* [SOURCE TEXT]:
══════════

During the next few years, the plan is to increase the number of available student places to 10,000. Although the 4,800 students that started last year did get one-off funding, the money neither covered all the expenses nor is it of any use in the future due to its non-recurring nature. These future 10,000 students also deserve quality education, and Finland cannot afford to cheapen its degrees.

We must invest in the coping and well-being of students.

During the past few weeks, I have been glad to follow the discussions that have finally given the mental health crisis of students the attention it deserves. It is a real crisis that has been building up and finally escalated along with the coronavirus.

We can approach the solution to the crisis from several angles. We will need a therapy guarantee, but above all, we need low-threshold, short-term mental health services, and we need more psychotherapists. At the moment, psychotherapy education costs tens of thousands of euros, even though an investment of six millions a year would make the education free and therefore more accessible. Getting help may also be slowed down by the conditions of the psychotherapy supported by Kela, in case the maximum number of visits or the maximum treatment period have been reached. That is why one measure for the pandemic is to temporarily facilitate financial support for therapy. Fixing the core funding for universities will also make it easier to offer support and guidance services that help the day-to-day well-being of students.

══════════

* [MATERIAL PROVIDED]:
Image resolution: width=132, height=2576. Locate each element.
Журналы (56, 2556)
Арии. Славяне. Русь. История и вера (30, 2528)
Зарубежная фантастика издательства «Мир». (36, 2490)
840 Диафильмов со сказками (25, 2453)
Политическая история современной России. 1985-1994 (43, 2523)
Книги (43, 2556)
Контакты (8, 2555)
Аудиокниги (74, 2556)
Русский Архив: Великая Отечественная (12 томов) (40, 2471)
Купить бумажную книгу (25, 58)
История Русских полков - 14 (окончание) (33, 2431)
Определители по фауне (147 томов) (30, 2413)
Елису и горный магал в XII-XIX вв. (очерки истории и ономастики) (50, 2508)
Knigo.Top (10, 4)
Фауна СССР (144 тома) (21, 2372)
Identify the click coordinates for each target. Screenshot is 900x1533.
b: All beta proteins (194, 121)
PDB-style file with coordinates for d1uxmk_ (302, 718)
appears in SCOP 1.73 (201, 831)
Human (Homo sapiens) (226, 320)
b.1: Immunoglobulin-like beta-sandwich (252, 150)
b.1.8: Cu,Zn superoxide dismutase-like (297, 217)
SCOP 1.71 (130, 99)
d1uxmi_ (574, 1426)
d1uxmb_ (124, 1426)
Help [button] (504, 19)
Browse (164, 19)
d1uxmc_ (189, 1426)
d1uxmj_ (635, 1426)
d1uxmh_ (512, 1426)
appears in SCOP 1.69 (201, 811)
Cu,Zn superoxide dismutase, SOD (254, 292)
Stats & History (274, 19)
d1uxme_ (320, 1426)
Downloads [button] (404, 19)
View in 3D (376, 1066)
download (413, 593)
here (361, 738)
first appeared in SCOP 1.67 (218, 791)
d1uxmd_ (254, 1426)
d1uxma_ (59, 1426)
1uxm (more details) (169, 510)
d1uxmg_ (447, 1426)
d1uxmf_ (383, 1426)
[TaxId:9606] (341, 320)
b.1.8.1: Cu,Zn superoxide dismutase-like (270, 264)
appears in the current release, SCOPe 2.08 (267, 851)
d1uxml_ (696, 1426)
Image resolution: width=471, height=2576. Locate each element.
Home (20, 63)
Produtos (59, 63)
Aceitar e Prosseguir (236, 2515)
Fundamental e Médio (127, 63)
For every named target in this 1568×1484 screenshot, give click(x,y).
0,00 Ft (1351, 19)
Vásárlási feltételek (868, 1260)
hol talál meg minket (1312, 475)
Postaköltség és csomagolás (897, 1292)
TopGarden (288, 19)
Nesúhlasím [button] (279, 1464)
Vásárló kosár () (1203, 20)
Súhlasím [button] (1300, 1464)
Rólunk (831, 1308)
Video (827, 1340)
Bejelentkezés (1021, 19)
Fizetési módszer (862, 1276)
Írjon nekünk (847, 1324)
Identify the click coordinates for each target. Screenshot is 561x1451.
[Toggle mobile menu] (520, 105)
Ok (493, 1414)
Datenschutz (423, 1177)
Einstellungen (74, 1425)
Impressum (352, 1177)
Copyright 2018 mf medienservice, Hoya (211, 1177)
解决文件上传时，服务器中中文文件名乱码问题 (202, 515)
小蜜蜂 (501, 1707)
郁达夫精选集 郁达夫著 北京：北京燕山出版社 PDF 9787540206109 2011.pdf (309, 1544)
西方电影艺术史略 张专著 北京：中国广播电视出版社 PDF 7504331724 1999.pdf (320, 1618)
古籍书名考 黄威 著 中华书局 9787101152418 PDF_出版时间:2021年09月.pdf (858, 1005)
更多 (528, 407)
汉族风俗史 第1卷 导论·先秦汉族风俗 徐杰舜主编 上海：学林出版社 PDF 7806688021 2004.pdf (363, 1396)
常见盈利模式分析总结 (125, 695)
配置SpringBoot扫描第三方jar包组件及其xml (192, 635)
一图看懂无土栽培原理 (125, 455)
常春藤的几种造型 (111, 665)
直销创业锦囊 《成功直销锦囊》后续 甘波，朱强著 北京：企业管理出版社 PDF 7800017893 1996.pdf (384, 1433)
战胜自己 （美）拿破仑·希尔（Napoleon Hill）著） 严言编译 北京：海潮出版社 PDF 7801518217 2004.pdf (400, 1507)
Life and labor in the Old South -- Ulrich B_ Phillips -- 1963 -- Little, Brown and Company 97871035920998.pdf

══════════

* [WHAT IS BEING ASKED]:
Carry on the text about student places and student mental health in Finland, starting right after its final sentence. The entries aren't needed for what follows.

* [ANSWER]:
It should be clear what will happen if no immediate solutions are found to the mental health crisis. There is no time to wait around for a treatment time guarantee.

Student social security must enable full-time studying.

One of the primary sources of stress for students is their livelihood. Not only do students work hard all week with their studies, they also have to get into debt in order to eat, while still probably having to go to work. As for work, it is one the significant factors slowing down studies. It is time to return the study grant at least to the level it was before the cuts, that is, 335 euros.

Not only is the student social security small, but it also involves extreme bureaucracy and multiple conditions. Students must monitor the progress of their studies for many reasons: getting student financial aid requires at least 20 study credits, and if you want the student loan compensation, you have to earn 50 study credits per year. The requirement is 5 study credits per month, but if you do not want to run out of financial aid months, you have to earn 6.25 study credits per month. If you earn fewer than 6 credits a month while studying for your bachelor’s degree, the aid months will run out and continue during the master’s studies, since the aid months are tied to the degree.

Aid months must also be counted due to earned income. Earning too much in your summer job may backfire during autumn, because you can only earn 650 euros in addition to the student aid months and 2,000 euros during the summer months before you have to start paying the grant back. And then there are the income limits on general housing allowance you have to follow.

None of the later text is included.